EXTRACT
The consumption, production and trade of illicit drugs have a wide variety of adverse socio-economic and political effects. These activities can at times undermine the legal economy (for instance by contributing to an overvalued exchange rate). They contribute to increased crime and social disruption on all levels, and their adverse effects can in fact be intensified by drug control laws. Most of the benefits and liabilities associated with the production and trade of drugs ultimately derive from illegality itself, a condition which the drug control laws, by definition, establish. Illegality provides what has been called the crime tax: the difference between prices in legal and illegal markets. This tax is reaped principally by traffickers, but they pass on a sufficient proportion to peasant growers to create incentives for drug crop production. Given the lack of alternative economic opportunities, especially in rural areas of producing countries, illegality and the profits associated with it make it very difficult to devise a policy mix of punishments and incentives that would induce growers to abandon their drug crops. In many cases, moreover, drug control initiatives have actually contributed indirectly to social dislocation, corruption, militarization and abuse of human rights.
The following sections examine in more detail the economic, social and political impacts of illicit drugs at the production, trafficking and consumption stages, as well as the forces contributing to the problem. Effective policy strategies should be based on an understanding of the linkages between these different stages in the illicit drug chain.
Considerable legitimate production of drugs occurs for medical and scientific purposes. India is a large producer of licitopium, and Bolivia and Peru produce between them about 20,000 tons of legal coca leaves each year for traditional or medical uses. Production estimates for legal drug crops are much more accurate than for illegal ones: even under the best of circumstances, illicit drug production figures are only rough estimates because of the clandestine nature of much of the drug trade. Nevertheless, the main producing and trafficking countries are known to be Afghanistan, Bolivia, Colombia, Iran, Pakistan, Peru and Thailand.

WORK TO COMPLETE
a) According to the passage on illicit drugs, why are production figures for illegal drug crops only rough estimates? Answer in one to three sentences.
b) Write the next part of the passage on illicit drugs, picking up after its final sentence.
The data that comes next stands apart from the passage on illicit drugs.

Records excerpted from a collection
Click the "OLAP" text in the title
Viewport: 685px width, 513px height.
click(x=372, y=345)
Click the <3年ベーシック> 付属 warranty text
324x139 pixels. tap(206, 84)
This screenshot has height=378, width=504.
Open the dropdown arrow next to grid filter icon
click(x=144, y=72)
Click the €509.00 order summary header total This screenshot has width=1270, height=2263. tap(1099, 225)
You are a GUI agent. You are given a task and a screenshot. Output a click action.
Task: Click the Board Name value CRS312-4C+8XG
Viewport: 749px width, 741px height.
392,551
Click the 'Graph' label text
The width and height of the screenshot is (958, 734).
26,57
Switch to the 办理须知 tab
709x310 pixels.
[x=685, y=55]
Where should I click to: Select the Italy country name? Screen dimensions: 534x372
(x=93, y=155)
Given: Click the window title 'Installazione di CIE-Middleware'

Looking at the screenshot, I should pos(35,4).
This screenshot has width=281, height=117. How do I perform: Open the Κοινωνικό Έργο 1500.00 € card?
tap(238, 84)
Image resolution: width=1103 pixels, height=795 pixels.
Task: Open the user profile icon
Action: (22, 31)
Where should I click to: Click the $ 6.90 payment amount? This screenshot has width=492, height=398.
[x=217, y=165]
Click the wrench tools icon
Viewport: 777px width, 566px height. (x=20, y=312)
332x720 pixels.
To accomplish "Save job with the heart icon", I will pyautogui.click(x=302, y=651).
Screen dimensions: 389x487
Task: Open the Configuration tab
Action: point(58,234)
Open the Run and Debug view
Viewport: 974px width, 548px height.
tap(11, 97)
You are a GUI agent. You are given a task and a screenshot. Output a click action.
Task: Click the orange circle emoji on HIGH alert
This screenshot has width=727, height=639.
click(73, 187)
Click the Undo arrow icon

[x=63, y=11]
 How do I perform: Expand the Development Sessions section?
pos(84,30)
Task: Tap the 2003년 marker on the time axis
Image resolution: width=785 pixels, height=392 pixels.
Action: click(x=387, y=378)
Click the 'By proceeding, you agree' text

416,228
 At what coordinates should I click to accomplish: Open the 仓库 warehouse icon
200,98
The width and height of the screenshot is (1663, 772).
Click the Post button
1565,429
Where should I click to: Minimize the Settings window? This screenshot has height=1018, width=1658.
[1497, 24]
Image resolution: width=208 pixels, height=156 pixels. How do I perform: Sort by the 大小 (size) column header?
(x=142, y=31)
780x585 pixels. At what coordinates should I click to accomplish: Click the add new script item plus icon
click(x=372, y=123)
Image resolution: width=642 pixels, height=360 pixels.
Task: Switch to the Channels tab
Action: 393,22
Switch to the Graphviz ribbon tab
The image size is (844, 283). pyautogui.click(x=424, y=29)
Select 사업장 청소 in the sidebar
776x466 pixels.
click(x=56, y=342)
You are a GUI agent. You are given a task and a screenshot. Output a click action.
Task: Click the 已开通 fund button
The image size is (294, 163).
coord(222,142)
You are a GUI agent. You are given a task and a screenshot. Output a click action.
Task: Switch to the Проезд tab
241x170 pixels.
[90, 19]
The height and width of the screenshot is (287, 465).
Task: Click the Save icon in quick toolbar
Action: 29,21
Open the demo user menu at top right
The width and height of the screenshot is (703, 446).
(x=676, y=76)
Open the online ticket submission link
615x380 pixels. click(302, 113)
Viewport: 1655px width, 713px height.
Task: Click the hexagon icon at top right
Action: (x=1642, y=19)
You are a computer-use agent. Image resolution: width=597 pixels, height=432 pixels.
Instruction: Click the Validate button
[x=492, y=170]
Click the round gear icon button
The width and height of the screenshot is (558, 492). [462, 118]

RESULTS
a) Much of the drug trade is clandestine, so even under the best of circumstances, figures for illicit drug production can only be rough estimates. Estimates for legal drug crops are much more accurate.

b)
Drug production and trade create both benefits and liabilities for the principal producing countries. Illicit drugs can be very important to the national economy: in Bolivia, for instance, the coca-cocaine economy has generated more revenue than any other single export in recent years. Supplying drugs to an international market has benefited hundreds of thousands of previously marginalized people. Poor farmers in many drug producing countries have earned more money, experienced more social mobility and exercised more power over their destiny and that of their children than perhaps at any time in this century. Moreover, although a large proportion of drug profits leaves rural areas, drug crop production does create economic multipliers in drug growing areas, where new money is spent on a better mix of necessities (food, shelter, clothing) and luxury goods (radios, televisions, trucks). As locally produced goods are purchased, cottage and service industries develop and regional economies generally become more active. If all these benefits originated from legitimate activities, the world would herald them as a positive sign of progress and improvement in the less developed countries.
However, involvement in underground and corrupt activities also brings problems: in many countries, violence escalates, in some cases farmers fall victim to the traffickers, and end up growing drug crops for low economic returns. Traditional social values tend to be eroded as illegality permeates a society, and people become less inclined to accept the norms on which consensus politics rest.
In addition, severe environmental damage can be caused by drug production. Drug crops themselves are not necessarily detrimental to the environment (indeed, coca protects against soil erosion in some steep hillsides in Bolivia) unless they are grown on fragile or inappropriate land, as is sometimes done to avoid detection. More serious problems result from the chemicals used in the initial stages of drug processing being dumped into rural streams and rivers.
Why Do People Continue To Grow Illicit Drug Crops?
Poverty and the absence of attractive alternative economic opportunities are the main factors contributing to growers continued involvement in drug production. The principal drug growing regions are among the most impoverished and economically stagnant in the world, and in many of them levels of living are declining, in part as a result of structural adjustment programmes. In many of these rural areas, illegal drug growers can make from 10 to 50 times more in provisioning the illegal drug market than they can in any other agricultural pursuit. Thus it is not surprising that growers cultivate coca, opium and cannabis. Although producing drug crops involves risk, the high returns they yield make these crops preferable to other less risky agricultural activities for many people.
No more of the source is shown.